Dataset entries
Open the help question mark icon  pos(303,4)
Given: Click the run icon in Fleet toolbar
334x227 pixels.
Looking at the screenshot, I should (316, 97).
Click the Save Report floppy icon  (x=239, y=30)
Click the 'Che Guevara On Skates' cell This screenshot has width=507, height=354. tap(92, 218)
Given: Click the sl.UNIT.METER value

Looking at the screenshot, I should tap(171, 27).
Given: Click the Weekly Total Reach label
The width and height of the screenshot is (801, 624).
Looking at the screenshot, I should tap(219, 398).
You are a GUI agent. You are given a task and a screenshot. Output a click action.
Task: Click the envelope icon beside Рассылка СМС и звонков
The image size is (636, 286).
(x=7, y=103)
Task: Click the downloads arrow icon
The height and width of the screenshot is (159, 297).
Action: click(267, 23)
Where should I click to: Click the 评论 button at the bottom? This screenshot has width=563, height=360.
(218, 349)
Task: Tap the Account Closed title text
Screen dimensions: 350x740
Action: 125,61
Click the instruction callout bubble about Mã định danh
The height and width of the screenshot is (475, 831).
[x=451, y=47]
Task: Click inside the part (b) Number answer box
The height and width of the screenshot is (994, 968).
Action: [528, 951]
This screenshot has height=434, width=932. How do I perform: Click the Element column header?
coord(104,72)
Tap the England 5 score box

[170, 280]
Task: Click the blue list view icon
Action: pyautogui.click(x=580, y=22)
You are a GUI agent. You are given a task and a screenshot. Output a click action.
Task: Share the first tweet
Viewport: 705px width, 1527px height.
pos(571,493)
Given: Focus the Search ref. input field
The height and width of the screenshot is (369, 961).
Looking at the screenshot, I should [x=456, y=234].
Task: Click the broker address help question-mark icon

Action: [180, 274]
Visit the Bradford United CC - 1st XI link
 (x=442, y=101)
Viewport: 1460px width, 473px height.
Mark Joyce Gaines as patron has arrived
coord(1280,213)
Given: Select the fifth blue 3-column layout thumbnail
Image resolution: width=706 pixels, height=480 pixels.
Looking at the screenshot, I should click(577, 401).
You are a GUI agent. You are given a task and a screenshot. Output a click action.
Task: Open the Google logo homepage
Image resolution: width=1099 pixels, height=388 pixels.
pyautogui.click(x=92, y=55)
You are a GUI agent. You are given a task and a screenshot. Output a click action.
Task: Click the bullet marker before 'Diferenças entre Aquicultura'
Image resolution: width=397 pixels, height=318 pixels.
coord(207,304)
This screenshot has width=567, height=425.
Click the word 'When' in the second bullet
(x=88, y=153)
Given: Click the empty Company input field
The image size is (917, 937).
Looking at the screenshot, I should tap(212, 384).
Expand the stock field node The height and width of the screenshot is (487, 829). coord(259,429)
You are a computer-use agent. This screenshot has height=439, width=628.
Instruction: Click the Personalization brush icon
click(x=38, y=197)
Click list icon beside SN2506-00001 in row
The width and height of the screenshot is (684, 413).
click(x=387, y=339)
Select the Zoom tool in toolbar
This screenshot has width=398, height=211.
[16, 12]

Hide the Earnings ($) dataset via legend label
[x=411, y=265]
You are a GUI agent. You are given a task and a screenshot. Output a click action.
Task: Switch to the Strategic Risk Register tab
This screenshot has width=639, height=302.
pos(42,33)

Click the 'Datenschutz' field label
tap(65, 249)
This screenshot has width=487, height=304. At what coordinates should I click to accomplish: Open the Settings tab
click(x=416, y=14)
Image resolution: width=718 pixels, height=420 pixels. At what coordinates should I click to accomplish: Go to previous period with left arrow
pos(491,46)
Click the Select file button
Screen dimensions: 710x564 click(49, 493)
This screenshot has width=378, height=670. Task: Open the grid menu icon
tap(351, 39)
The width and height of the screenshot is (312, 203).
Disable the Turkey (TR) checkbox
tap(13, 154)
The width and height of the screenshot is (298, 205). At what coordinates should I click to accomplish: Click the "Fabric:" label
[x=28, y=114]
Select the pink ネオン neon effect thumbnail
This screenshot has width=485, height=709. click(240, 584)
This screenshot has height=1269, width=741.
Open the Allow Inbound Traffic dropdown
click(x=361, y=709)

• _Exercise instructions_:
Output all of the data exactly.

• _Answer section_:
Open the help question mark icon  pos(303,4)
Given: Click the run icon in Fleet toolbar
334x227 pixels.
Looking at the screenshot, I should (316, 97).
Click the Save Report floppy icon  (x=239, y=30)
Click the 'Che Guevara On Skates' cell This screenshot has width=507, height=354. tap(92, 218)
Given: Click the sl.UNIT.METER value

Looking at the screenshot, I should tap(171, 27).
Given: Click the Weekly Total Reach label
The width and height of the screenshot is (801, 624).
Looking at the screenshot, I should tap(219, 398).
You are a GUI agent. You are given a task and a screenshot. Output a click action.
Task: Click the envelope icon beside Рассылка СМС и звонков
The image size is (636, 286).
(x=7, y=103)
Task: Click the downloads arrow icon
The height and width of the screenshot is (159, 297).
Action: click(267, 23)
Where should I click to: Click the 评论 button at the bottom? This screenshot has width=563, height=360.
(218, 349)
Task: Tap the Account Closed title text
Screen dimensions: 350x740
Action: 125,61
Click the instruction callout bubble about Mã định danh
The height and width of the screenshot is (475, 831).
[x=451, y=47]
Task: Click inside the part (b) Number answer box
The height and width of the screenshot is (994, 968).
Action: [528, 951]
This screenshot has height=434, width=932. How do I perform: Click the Element column header?
coord(104,72)
Tap the England 5 score box

[170, 280]
Task: Click the blue list view icon
Action: pyautogui.click(x=580, y=22)
You are a GUI agent. You are given a task and a screenshot. Output a click action.
Task: Share the first tweet
Viewport: 705px width, 1527px height.
pos(571,493)
Given: Focus the Search ref. input field
The height and width of the screenshot is (369, 961).
Looking at the screenshot, I should [x=456, y=234].
Task: Click the broker address help question-mark icon

Action: [180, 274]
Visit the Bradford United CC - 1st XI link
 (x=442, y=101)
Viewport: 1460px width, 473px height.
Mark Joyce Gaines as patron has arrived
coord(1280,213)
Given: Select the fifth blue 3-column layout thumbnail
Image resolution: width=706 pixels, height=480 pixels.
Looking at the screenshot, I should click(577, 401).
You are a GUI agent. You are given a task and a screenshot. Output a click action.
Task: Open the Google logo homepage
Image resolution: width=1099 pixels, height=388 pixels.
pyautogui.click(x=92, y=55)
You are a GUI agent. You are given a task and a screenshot. Output a click action.
Task: Click the bullet marker before 'Diferenças entre Aquicultura'
Image resolution: width=397 pixels, height=318 pixels.
coord(207,304)
This screenshot has width=567, height=425.
Click the word 'When' in the second bullet
(x=88, y=153)
Given: Click the empty Company input field
The image size is (917, 937).
Looking at the screenshot, I should tap(212, 384).
Expand the stock field node The height and width of the screenshot is (487, 829). coord(259,429)
You are a computer-use agent. This screenshot has height=439, width=628.
Instruction: Click the Personalization brush icon
click(x=38, y=197)
Click list icon beside SN2506-00001 in row
The width and height of the screenshot is (684, 413).
click(x=387, y=339)
Select the Zoom tool in toolbar
This screenshot has width=398, height=211.
[16, 12]

Hide the Earnings ($) dataset via legend label
[x=411, y=265]
You are a GUI agent. You are given a task and a screenshot. Output a click action.
Task: Switch to the Strategic Risk Register tab
This screenshot has width=639, height=302.
pos(42,33)

Click the 'Datenschutz' field label
tap(65, 249)
This screenshot has width=487, height=304. At what coordinates should I click to accomplish: Open the Settings tab
click(x=416, y=14)
Image resolution: width=718 pixels, height=420 pixels. At what coordinates should I click to accomplish: Go to previous period with left arrow
pos(491,46)
Click the Select file button
Screen dimensions: 710x564 click(49, 493)
This screenshot has width=378, height=670. Task: Open the grid menu icon
tap(351, 39)
The width and height of the screenshot is (312, 203).
Disable the Turkey (TR) checkbox
tap(13, 154)
The width and height of the screenshot is (298, 205). At what coordinates should I click to accomplish: Click the "Fabric:" label
[x=28, y=114]
Select the pink ネオン neon effect thumbnail
This screenshot has width=485, height=709. click(240, 584)
This screenshot has height=1269, width=741.
Open the Allow Inbound Traffic dropdown
click(x=361, y=709)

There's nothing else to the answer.